Exercise requirements: Every line holding the string "will" should be copied from the listing.

Task input:
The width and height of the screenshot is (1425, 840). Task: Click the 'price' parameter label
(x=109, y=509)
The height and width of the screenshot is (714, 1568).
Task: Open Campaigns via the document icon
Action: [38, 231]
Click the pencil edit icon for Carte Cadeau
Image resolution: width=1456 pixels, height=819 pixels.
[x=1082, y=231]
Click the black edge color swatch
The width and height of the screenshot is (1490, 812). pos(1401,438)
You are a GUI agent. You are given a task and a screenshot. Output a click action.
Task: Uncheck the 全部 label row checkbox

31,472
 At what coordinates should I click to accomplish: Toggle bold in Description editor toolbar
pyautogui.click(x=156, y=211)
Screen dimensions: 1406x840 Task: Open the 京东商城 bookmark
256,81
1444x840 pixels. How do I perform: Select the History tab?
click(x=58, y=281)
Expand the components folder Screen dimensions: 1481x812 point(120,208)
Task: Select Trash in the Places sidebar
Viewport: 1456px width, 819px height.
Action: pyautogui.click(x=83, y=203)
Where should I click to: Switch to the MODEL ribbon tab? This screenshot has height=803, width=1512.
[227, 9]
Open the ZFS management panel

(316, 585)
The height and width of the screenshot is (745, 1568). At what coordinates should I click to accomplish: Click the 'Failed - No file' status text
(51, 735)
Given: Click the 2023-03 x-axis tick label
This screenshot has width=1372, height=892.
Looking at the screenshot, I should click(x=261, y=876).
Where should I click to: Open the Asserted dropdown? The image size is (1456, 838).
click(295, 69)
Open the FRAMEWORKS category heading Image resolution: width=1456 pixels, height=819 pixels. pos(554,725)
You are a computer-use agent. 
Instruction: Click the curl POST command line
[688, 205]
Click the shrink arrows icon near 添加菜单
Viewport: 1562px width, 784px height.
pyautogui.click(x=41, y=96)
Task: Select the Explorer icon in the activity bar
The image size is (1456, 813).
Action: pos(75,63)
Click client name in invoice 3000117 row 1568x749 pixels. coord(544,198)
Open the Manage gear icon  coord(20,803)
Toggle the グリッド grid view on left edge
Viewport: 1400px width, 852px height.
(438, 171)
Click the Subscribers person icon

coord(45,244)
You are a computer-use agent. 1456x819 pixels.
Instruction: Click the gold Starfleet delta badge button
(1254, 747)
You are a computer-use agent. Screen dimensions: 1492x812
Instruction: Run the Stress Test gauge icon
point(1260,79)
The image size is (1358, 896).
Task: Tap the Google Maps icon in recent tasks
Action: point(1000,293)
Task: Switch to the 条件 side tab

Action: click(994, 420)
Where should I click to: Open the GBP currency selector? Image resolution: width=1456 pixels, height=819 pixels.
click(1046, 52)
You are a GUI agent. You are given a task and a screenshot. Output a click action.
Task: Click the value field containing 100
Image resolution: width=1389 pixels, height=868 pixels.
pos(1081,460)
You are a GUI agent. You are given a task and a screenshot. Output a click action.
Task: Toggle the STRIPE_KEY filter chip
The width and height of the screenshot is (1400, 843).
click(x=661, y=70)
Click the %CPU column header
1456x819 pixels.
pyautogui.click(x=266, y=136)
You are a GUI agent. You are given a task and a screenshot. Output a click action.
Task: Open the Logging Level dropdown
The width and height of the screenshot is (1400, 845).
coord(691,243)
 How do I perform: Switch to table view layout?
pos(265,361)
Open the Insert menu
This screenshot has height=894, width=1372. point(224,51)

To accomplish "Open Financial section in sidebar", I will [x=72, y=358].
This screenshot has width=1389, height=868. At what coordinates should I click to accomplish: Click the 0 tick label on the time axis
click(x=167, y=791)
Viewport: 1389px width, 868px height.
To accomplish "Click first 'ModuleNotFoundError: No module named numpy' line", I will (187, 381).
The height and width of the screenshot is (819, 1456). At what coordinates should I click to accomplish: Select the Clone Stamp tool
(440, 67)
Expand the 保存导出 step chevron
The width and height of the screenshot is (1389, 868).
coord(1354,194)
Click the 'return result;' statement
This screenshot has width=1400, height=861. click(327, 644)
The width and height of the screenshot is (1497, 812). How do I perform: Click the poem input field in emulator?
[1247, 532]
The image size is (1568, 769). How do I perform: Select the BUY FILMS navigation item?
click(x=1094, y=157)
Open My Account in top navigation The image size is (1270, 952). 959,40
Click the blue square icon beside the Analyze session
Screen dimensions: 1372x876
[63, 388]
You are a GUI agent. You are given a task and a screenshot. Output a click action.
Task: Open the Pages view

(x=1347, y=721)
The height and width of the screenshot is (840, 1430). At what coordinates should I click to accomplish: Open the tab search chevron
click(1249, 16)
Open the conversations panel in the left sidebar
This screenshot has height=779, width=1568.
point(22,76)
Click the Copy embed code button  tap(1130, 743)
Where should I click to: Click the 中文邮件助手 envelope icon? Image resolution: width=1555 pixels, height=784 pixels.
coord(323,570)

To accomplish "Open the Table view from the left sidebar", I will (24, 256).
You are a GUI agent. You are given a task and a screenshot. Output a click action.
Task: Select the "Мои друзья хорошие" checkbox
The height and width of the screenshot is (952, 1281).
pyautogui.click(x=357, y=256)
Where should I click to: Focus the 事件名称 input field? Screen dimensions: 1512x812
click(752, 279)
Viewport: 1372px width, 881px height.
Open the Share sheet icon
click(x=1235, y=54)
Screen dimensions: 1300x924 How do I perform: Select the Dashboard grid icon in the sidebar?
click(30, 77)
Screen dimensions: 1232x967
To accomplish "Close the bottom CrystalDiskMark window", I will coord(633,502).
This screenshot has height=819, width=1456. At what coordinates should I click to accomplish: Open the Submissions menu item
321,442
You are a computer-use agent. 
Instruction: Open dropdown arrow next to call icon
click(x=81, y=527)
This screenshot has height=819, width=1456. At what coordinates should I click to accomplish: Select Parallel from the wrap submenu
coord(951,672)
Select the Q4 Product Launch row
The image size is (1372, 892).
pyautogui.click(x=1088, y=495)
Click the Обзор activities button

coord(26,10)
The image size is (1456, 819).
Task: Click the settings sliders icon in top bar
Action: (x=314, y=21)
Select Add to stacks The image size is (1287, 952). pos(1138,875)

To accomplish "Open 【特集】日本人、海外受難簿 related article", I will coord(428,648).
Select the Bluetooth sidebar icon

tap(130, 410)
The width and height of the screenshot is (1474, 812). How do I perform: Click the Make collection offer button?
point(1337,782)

Exercise answer:
To accomplish "Open Financial section in sidebar", I will [x=72, y=358].
To accomplish "Click first 'ModuleNotFoundError: No module named numpy' line", I will (187, 381).
To accomplish "Open the Table view from the left sidebar", I will (24, 256).
To accomplish "Close the bottom CrystalDiskMark window", I will coord(633,502).
To accomplish "Open 【特集】日本人、海外受難簿 related article", I will coord(428,648).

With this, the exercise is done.